» PROBLEM DETAILS: Copy, with no pictures, the line that contains "At what coordinates" and each line after it down to the end of the entries below, exactly.

[Records from a data source]
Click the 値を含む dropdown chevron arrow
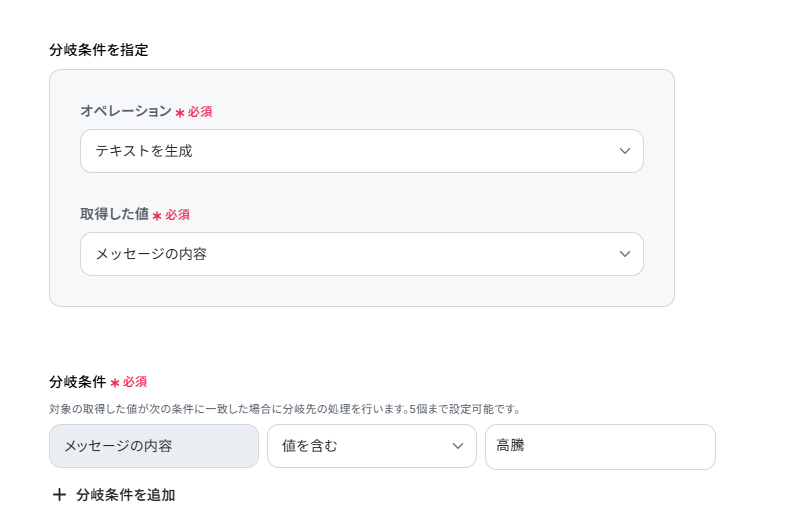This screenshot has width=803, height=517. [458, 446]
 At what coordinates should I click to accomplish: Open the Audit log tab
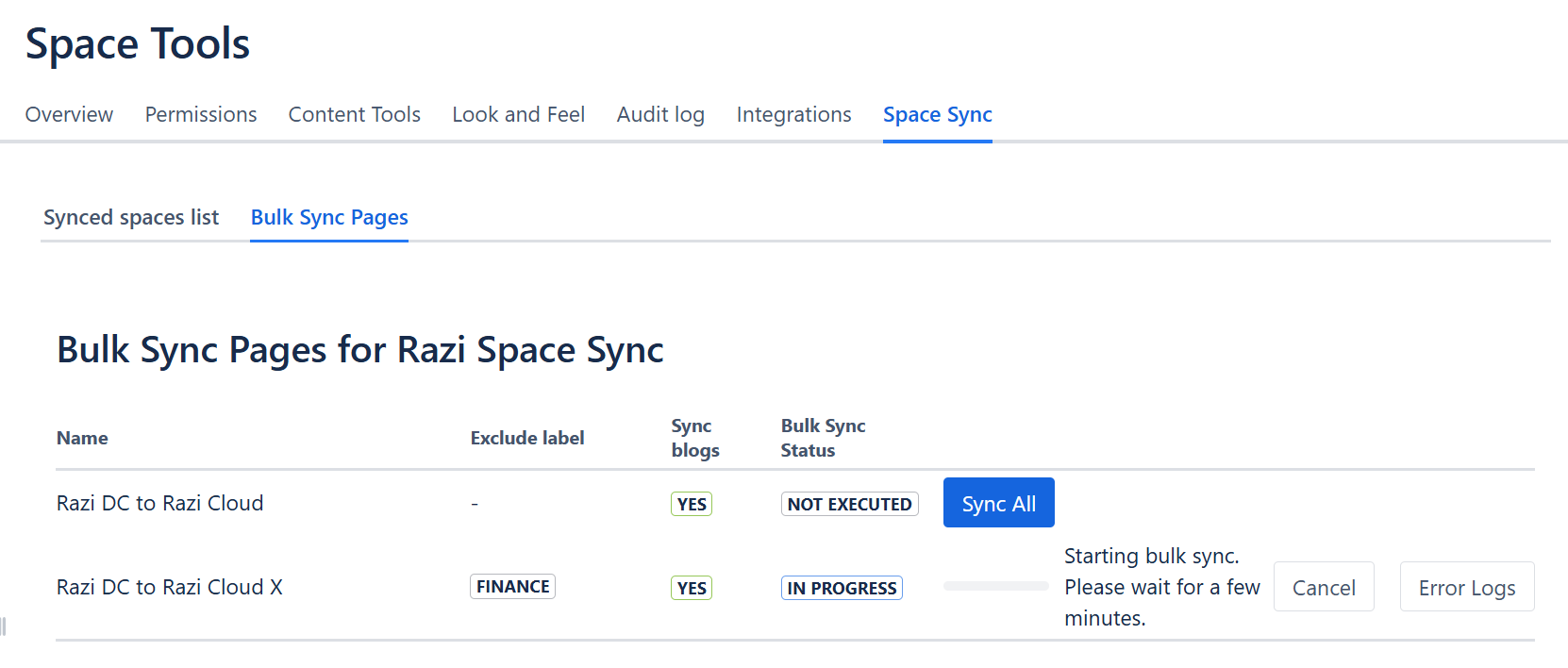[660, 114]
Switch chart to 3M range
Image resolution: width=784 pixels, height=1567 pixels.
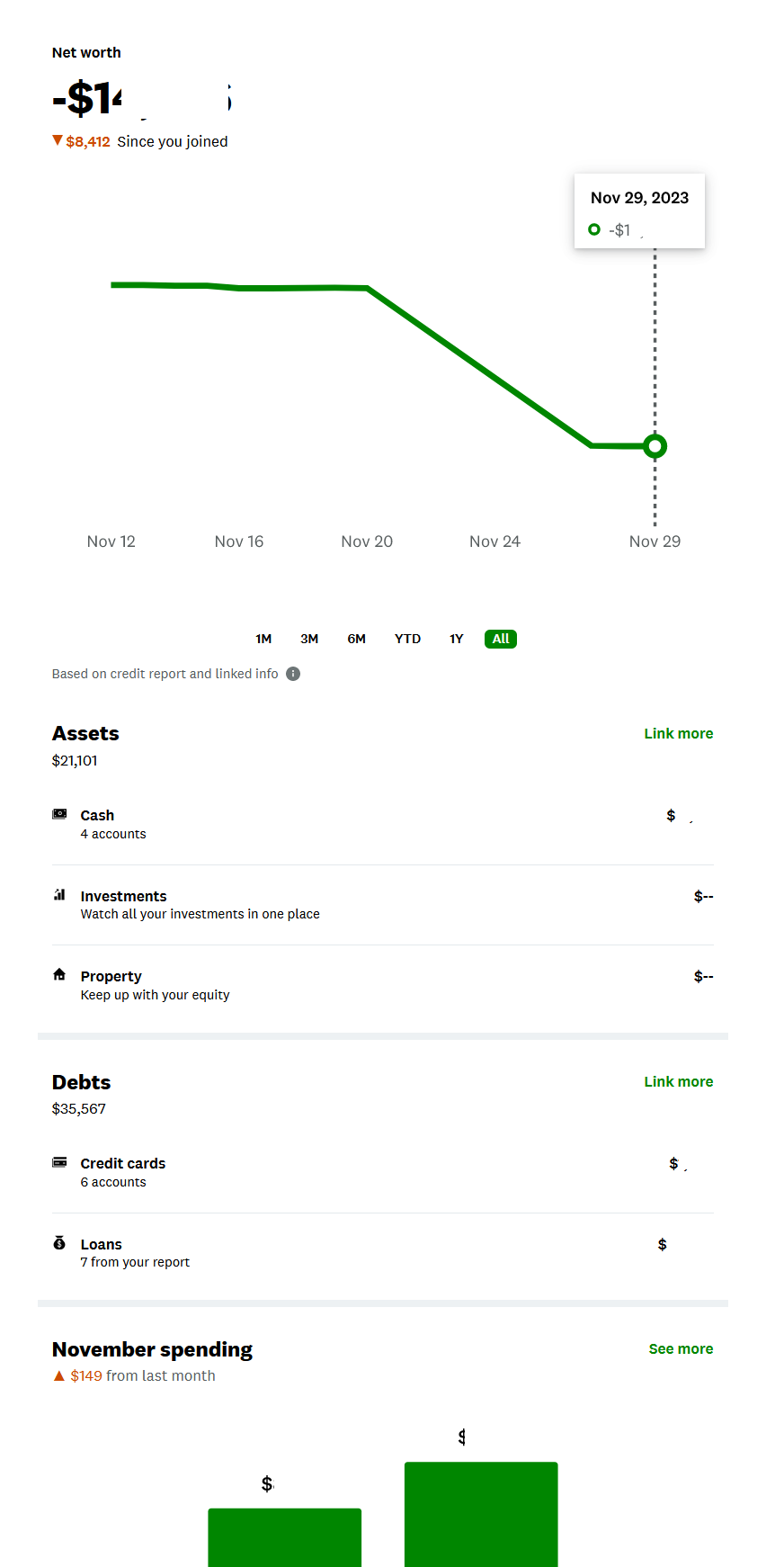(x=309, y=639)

» SOLUTION TO THIS PROBLEM:
 At what coordinates should I click to accomplish: Open the Audit log tab
[660, 114]
Switch chart to 3M range
Image resolution: width=784 pixels, height=1567 pixels.
(x=309, y=639)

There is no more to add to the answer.